WHAT IS ASKED
Print the lines from the one containing "width, 1212px height." through the one containing "Click the pencil", inclusive, reproducing them exactly and nothing else from the records below.

GIVEN DATA
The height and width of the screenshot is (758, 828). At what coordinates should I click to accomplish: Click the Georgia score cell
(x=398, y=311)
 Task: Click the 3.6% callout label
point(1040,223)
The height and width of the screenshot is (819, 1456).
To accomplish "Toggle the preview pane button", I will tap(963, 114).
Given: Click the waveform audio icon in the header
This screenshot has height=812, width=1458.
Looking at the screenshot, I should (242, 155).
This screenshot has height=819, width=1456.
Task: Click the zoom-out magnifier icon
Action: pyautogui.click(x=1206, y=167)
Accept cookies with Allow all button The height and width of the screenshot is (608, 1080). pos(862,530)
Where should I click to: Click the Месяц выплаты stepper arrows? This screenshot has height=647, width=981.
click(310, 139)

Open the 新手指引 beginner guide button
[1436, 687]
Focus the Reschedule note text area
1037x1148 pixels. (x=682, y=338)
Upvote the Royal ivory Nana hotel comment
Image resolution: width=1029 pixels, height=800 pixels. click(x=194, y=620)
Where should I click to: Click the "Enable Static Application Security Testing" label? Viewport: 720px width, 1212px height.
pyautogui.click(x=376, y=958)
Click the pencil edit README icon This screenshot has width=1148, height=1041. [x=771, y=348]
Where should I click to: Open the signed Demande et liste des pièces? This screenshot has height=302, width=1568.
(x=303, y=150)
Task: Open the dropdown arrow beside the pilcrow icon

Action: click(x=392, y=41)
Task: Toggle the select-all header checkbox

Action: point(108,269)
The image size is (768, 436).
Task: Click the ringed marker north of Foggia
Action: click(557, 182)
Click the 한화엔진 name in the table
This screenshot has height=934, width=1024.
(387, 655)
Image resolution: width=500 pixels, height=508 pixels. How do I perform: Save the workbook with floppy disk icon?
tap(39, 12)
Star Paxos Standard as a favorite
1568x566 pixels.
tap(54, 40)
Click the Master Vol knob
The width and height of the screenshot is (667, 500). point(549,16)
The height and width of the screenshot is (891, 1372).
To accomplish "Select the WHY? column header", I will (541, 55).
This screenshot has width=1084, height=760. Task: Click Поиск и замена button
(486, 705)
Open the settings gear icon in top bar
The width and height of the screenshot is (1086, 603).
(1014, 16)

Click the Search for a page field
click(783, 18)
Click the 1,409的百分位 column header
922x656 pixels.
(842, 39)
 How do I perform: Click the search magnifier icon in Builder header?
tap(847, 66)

EXPECTED ANSWER
Where should I click to: Click the "Enable Static Application Security Testing" label? Viewport: 720px width, 1212px height.
pyautogui.click(x=376, y=958)
Click the pencil edit README icon This screenshot has width=1148, height=1041. [x=771, y=348]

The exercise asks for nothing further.